- _Stored data_

------------

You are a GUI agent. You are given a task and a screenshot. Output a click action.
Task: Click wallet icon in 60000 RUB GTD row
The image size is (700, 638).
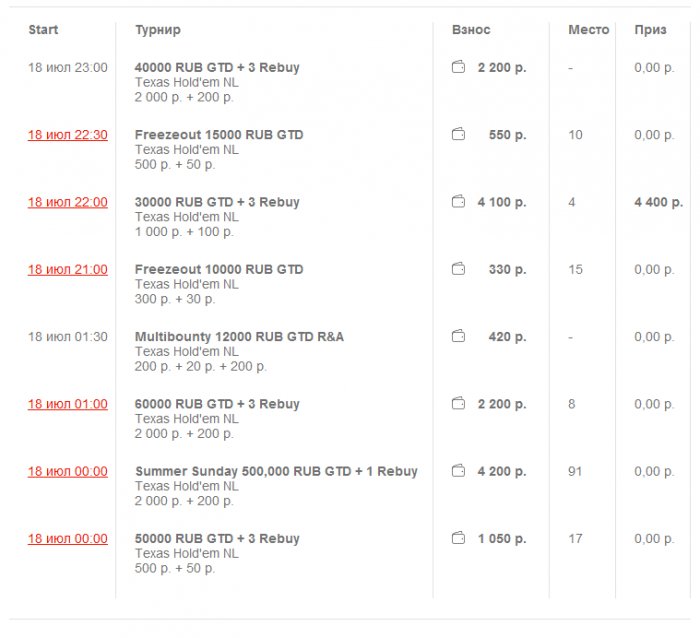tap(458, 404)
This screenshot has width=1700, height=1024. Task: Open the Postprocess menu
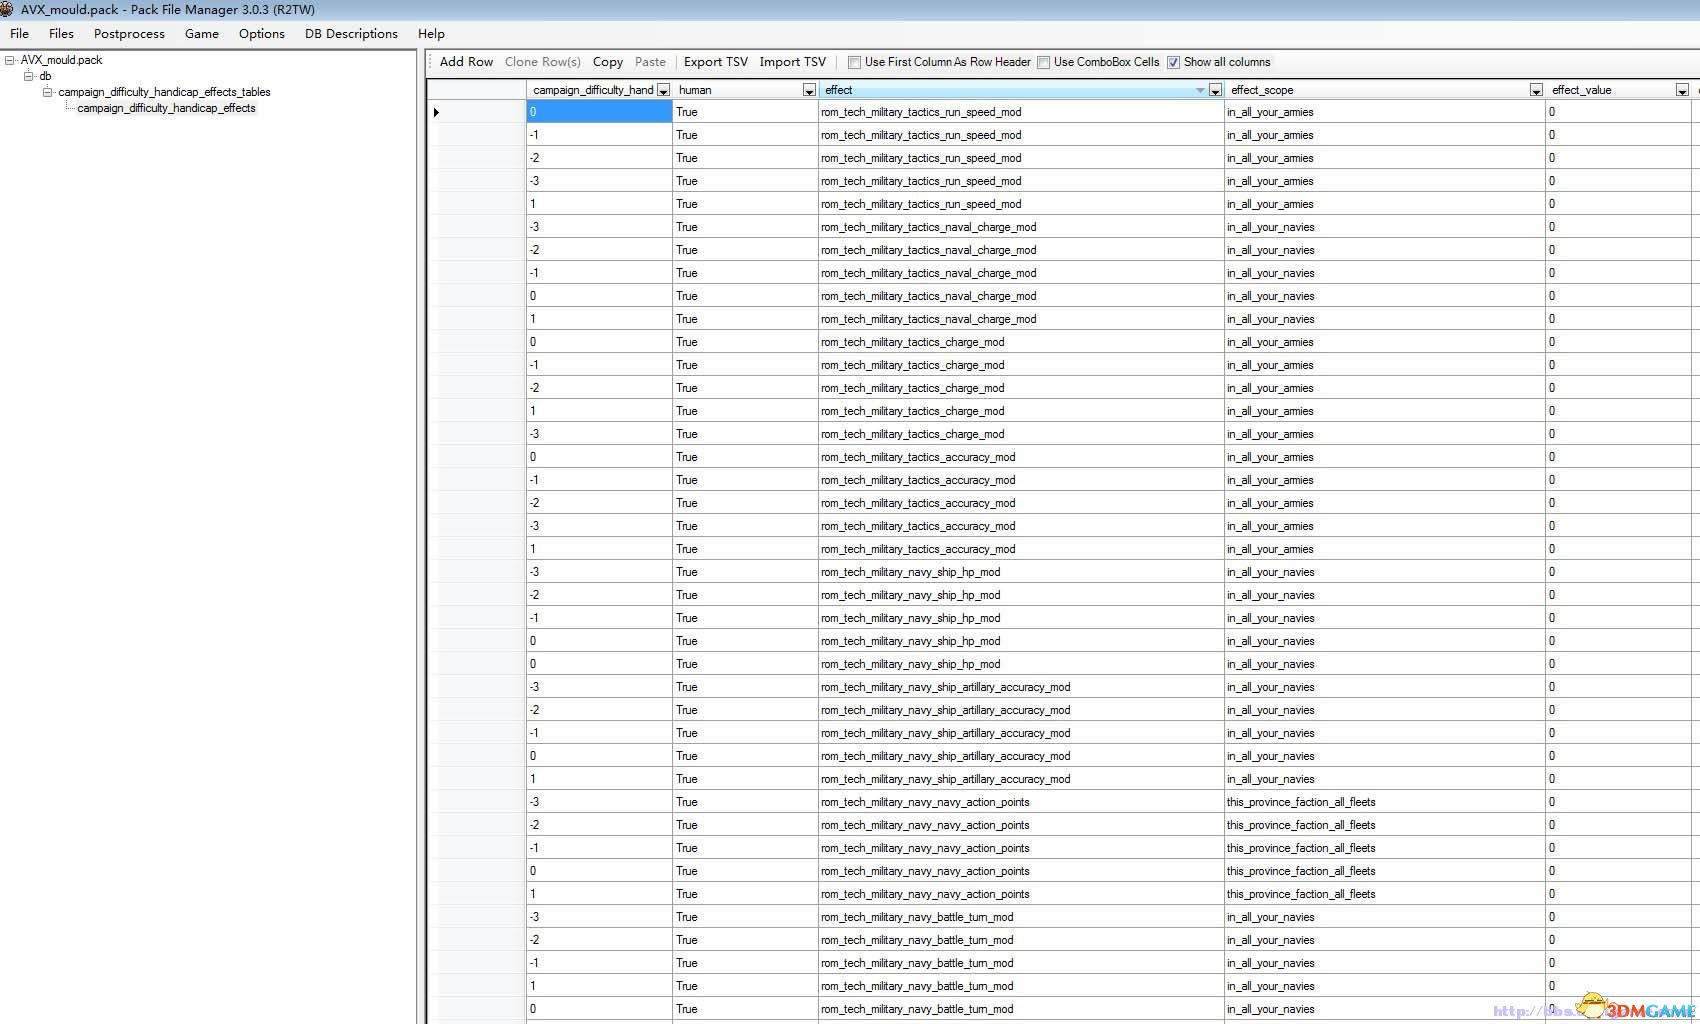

------------

- _Problem statement_
In the records above, find every line with the word "screenshot" and copy it.

- _Result of this task_
You are a GUI agent. You are given a task and a screenshot. Output a click action.
This screenshot has width=1700, height=1024. Task: Open the Postprocess menu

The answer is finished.